Understand the differences amongst fixed costs, variable costs, relevant costs, and sunk costs
There are distinctive attributes that distinguish the differences between fixed costs, variable costs, relative costs, and sunk costs. Here's what you need to know. So don't get mad, get Mad Marketing!
Fixed costs are costs incurred by a business regardless of sales. Fixed costs are sometimes referred to as operating costs and consist of, but are not limited to; rent, warehousing facilities, property expenses, internet, and phone bills. These are costs incurred by a business every month, quarter, or year regardless of the performance of the business in terms of revenue generated. These kinds of costs generally fall under committed costs.
The other part of fixed costs are costs that fall under Program costs, which are costs to boost sales. These costs are also known as marketing expenditures which include, advertisements (commercials, billboards, digital marketing), promotional offers/discounts, and sales commissions.
Variable costs are costs that are expected to fluctuate along with changing business performance. Variable costs are known to include the cost of goods, cost of supplies, shipping, and freight costs, and sometimes sales commission. These are costs incurred by a business depending on its’ performance. If the business is seeing an increase in sales, they will also realize an increase in COG, Sales commissions (if applicable), Shipping and freight costs, and cost of supplies (Including but not limited to packaging supplies, factory workers etc.) On the other hand, if the business is seeing a decline in sales the variable costs will mirror the decline.
Relevant Costs consist of expected expenditures from future programs or product launches based on the businesses current decisions. For example, if a business is deciding to launch a new product they are expecting costs from manufacturing, sales commissions (if applicable).

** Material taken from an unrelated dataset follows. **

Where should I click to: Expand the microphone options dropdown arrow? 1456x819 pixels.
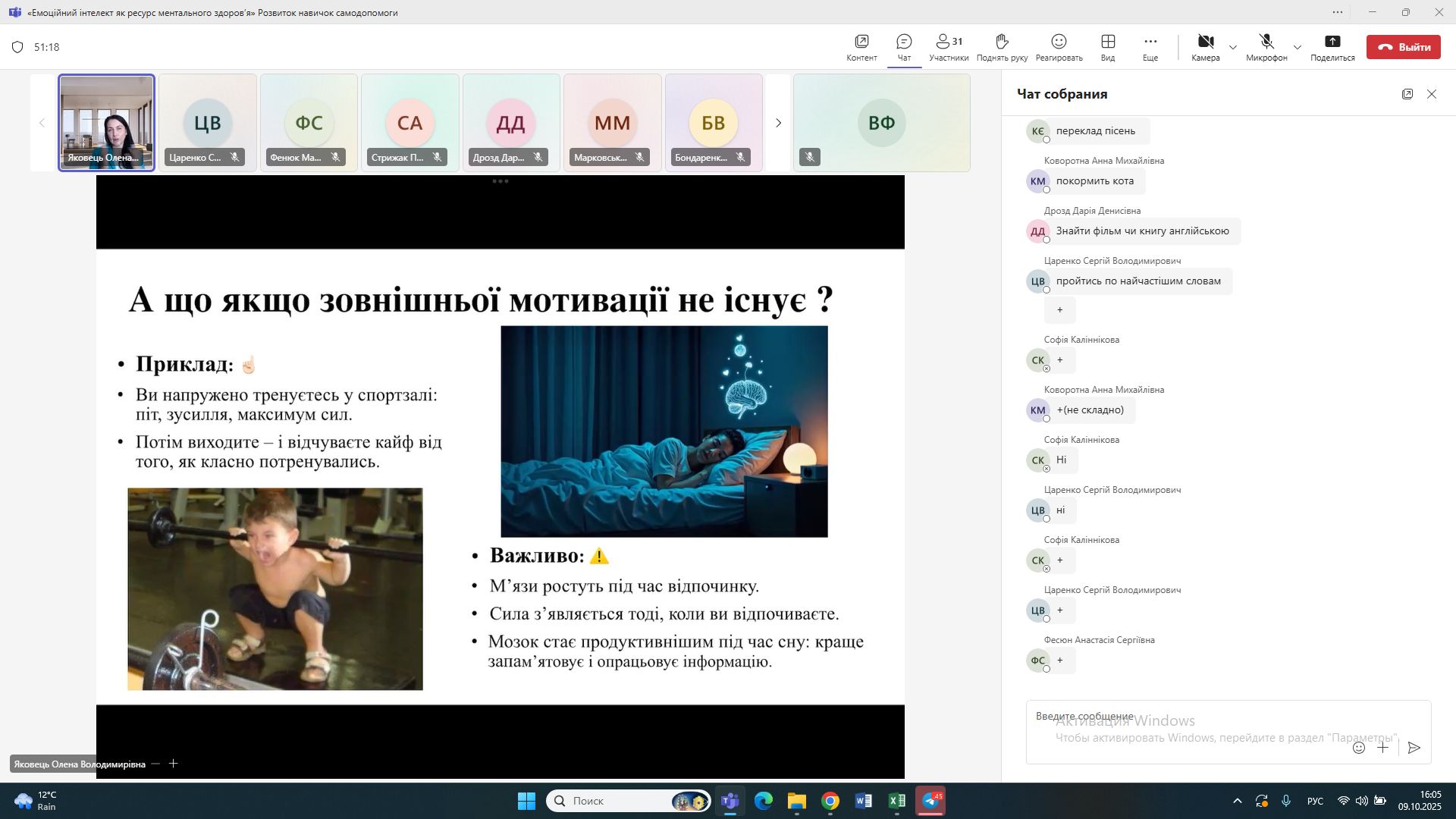point(1298,47)
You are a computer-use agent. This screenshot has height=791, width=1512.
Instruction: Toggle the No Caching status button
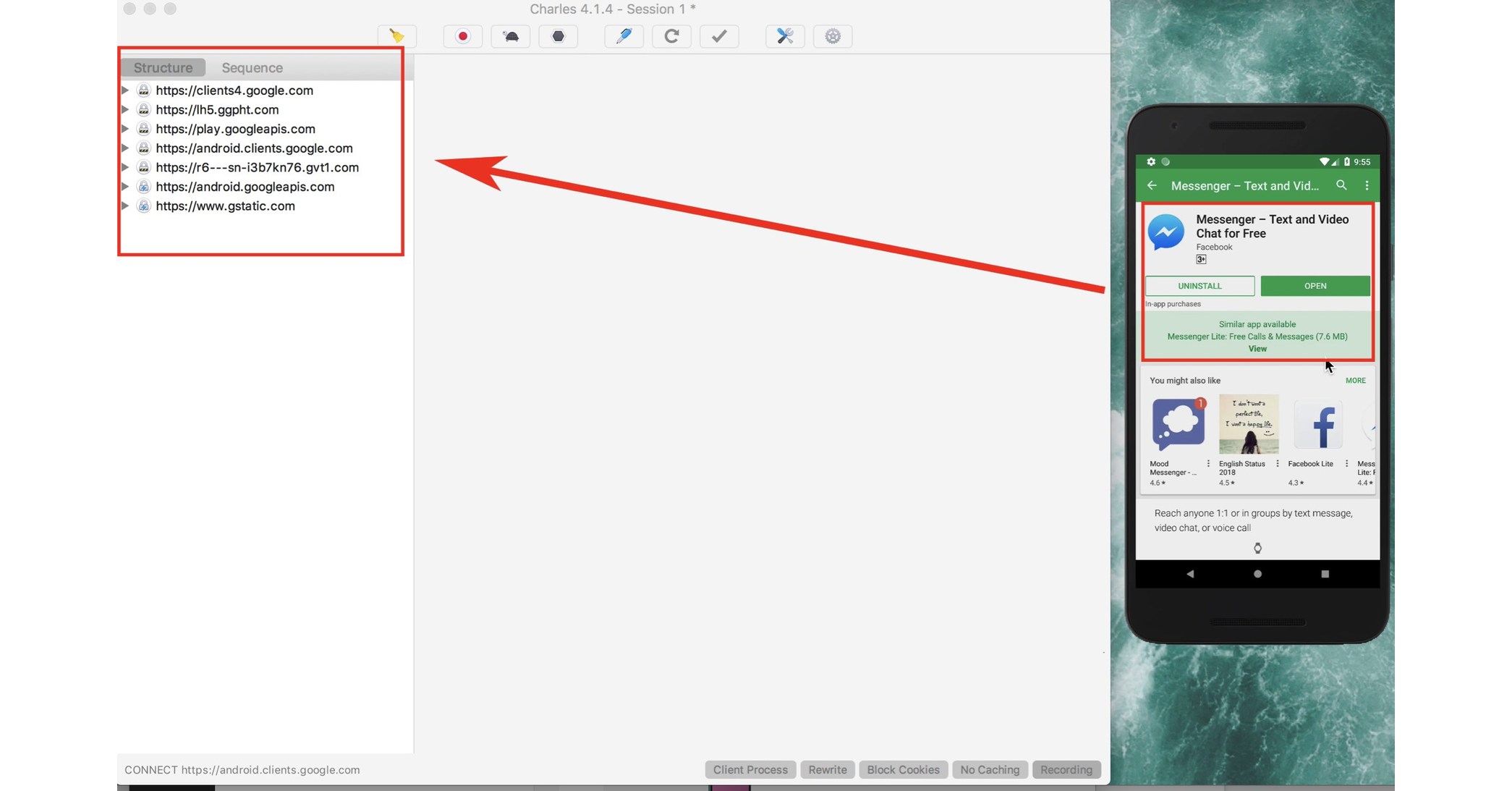[990, 769]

Sunk Costs are past costs that should not affect the decision-making process for a business in the present or the future. Sunk costs are made up of previous advertising expenditures and allocation of R&D (Research and Development). Although sunk costs are best left in the past, there are cases of businesses attempting to make this money back by spending more. This is known as the sunk cost fallacy since sunk costs cannot be made back.